--- Data in this exercise ---
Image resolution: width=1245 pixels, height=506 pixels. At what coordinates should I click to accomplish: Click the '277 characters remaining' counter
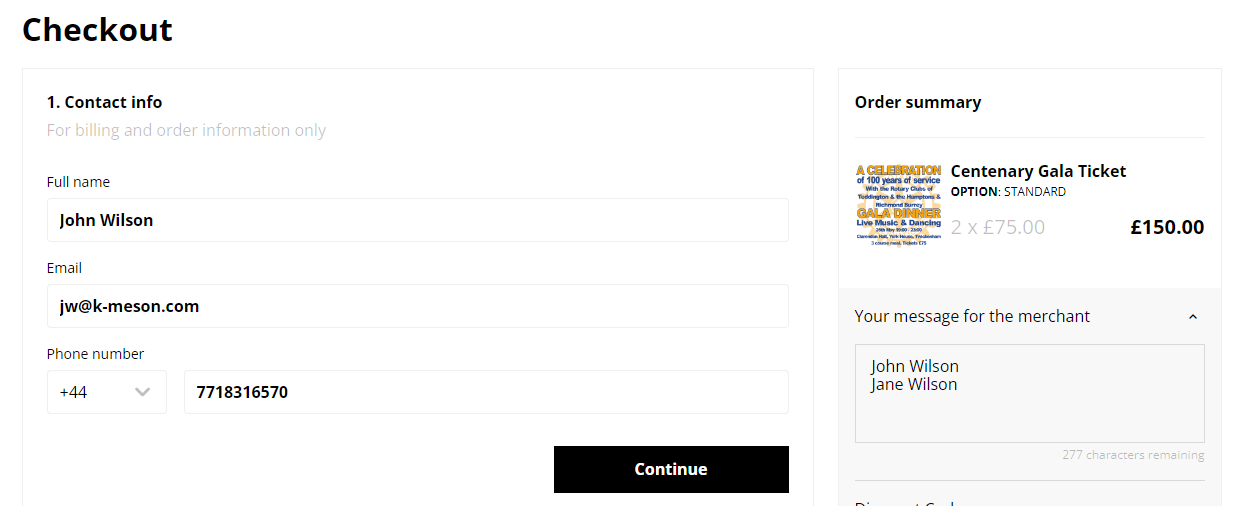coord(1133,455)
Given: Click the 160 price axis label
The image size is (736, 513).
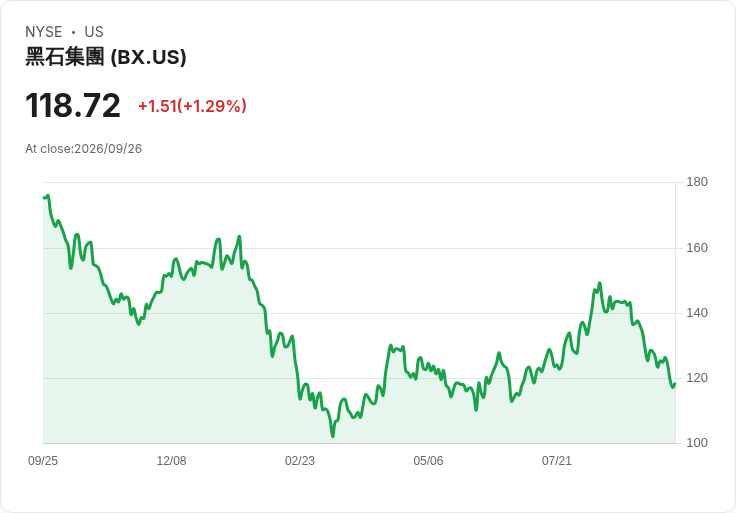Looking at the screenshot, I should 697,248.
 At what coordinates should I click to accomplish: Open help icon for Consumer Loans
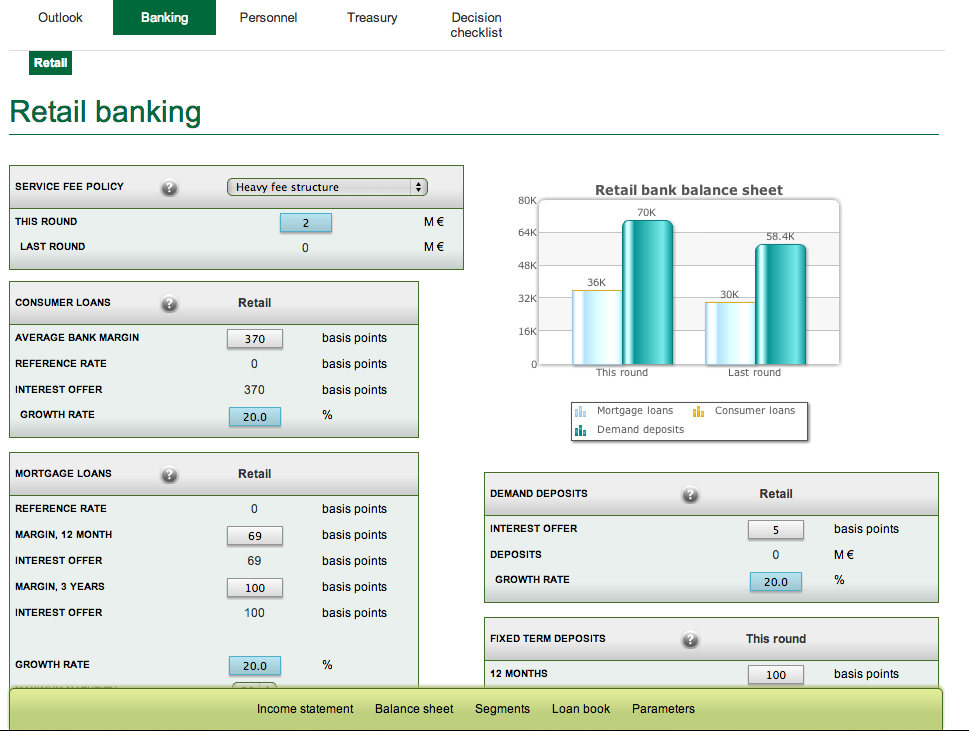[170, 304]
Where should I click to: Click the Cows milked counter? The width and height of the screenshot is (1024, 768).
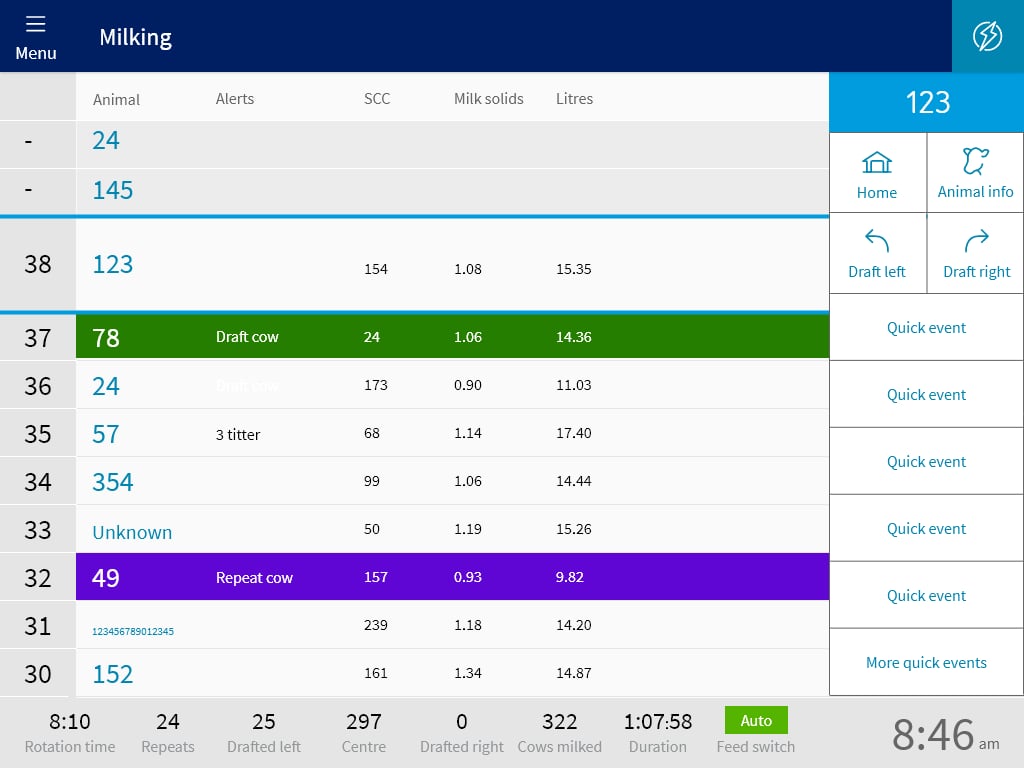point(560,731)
---
[The problem]: Exclude all pictures and return precisely the lines from the one containing "Given: Click the 160 price axis label" through the closing line of the data.

[Exercise result]:
Given: Click the 160 price axis label
The image size is (736, 513).
Looking at the screenshot, I should 697,248.
 At what coordinates should I click to accomplish: Open help icon for Consumer Loans
[170, 304]
Where should I click to: Click the Cows milked counter? The width and height of the screenshot is (1024, 768).
point(560,731)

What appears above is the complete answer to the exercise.